How can I get a free HIPAA release form?

Molly asked...

How can I get a free HIPAA release form for my parents to sign?

Expert Answer

Barbara Repa, a Caring.com senior editor, is an attorney, a journalist specializing in aging issues, and the author of Your Rights in the Workplace (Nolo), now in its 10th edition.

Two places: directly from the medical provider or from this website.

Some doctors, hospitals, and other healthcare providers have their own release forms that they will give patients to complete. These authorize disclosure of all or some types of medical information.

If you have the luxury of planning in advance, contact all the doctors' offices and other medical providers you or the person in your care regularly visits. Find out the procedures they follow and whether they provide a specific form.

If a particular provider doesn't have a form, or you're not able to do this bit of sleuth work in advance, then download and fill out the Free HIPAA Release Form offered on this site.

If you've been trying in vain to find a form to use, you're experiencing a common frustration. The Health Insurance Portability and Accountability Act, or HIPAA, was passed with the best of intentions: to protect individual patient's medical records from being disclosed willy-nilly to anyone who asks to see their contents.

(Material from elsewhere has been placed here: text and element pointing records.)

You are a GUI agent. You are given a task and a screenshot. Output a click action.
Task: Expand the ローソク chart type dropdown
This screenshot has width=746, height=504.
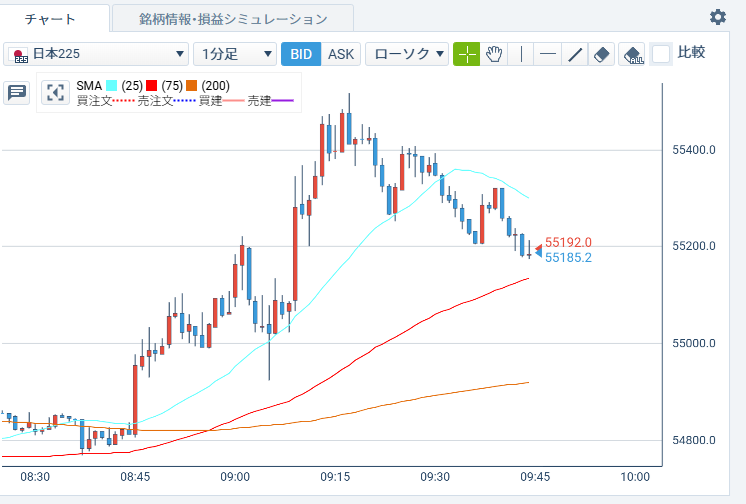(406, 54)
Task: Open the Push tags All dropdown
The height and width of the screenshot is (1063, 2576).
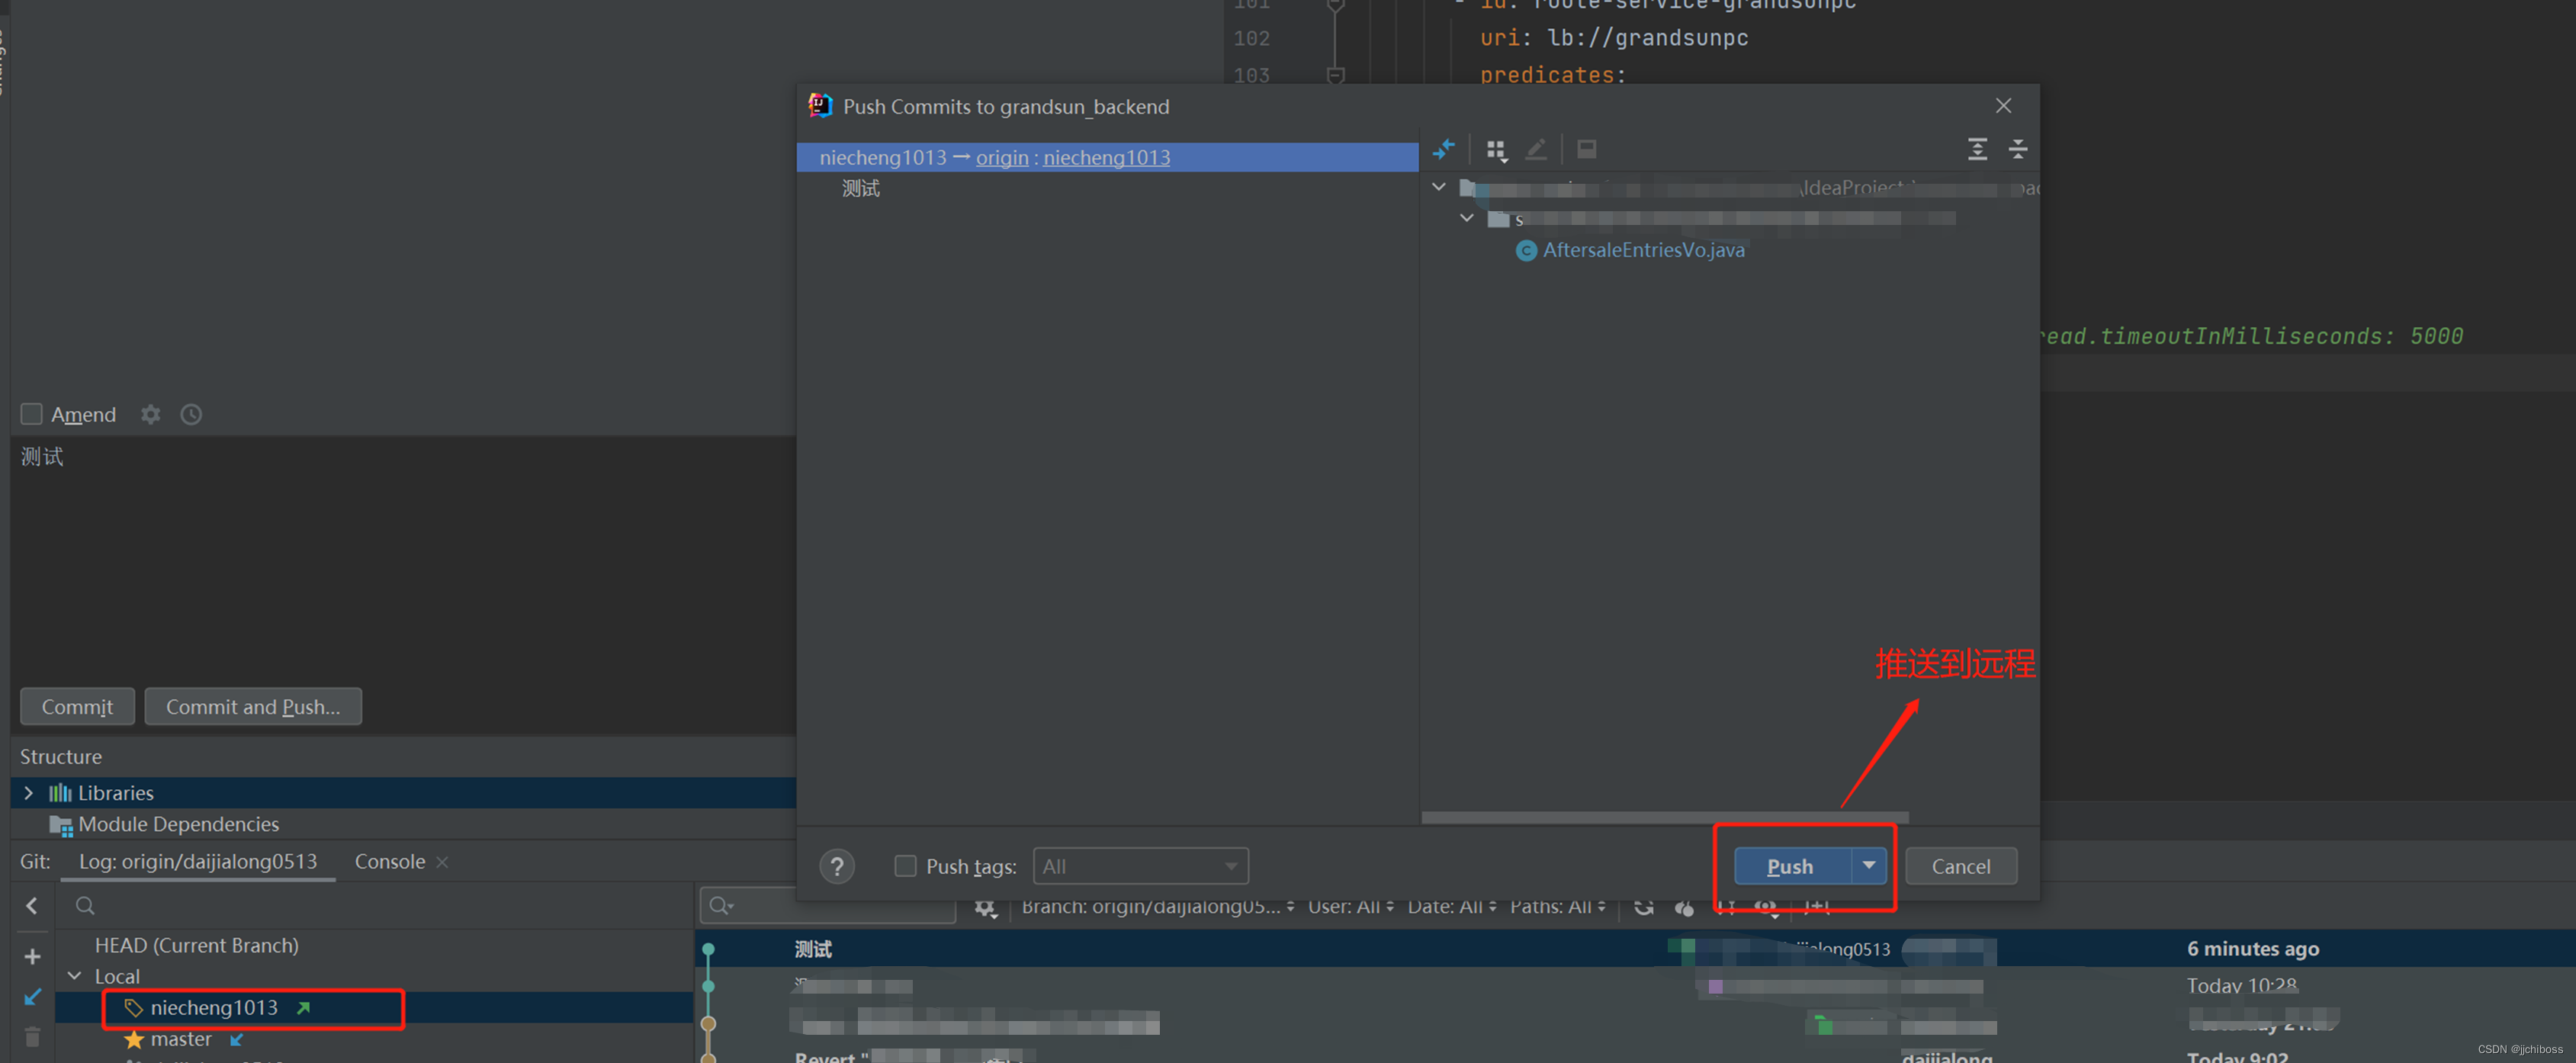Action: (x=1140, y=866)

That law requires doctors and other healthcare providers to get written authorization from a patient before they can share most health information about him or her with a "third party" -- and that includes most caregivers, even those who are close relatives. The frustration comes in when a well-meaning caregiver needs particular information to make a good judgment about what medical care to lobby for or insist upon, but he or she doesn't have the written consent required by HIPAA. To make matters worse, there are no standard consent forms provided -- and precious little comprehensible information about what such forms must include.

Whether you get the written release authorization from the healthcare provider or use the one offered on this site, fill out each form, have the person in your care sign it, and keep two copies -- one for you and one for the person you're caring for. Then return the signed forms to the providers' offices.

Repeat this process every time you or the person in your care is about to enter a hospital or visit a new doctor.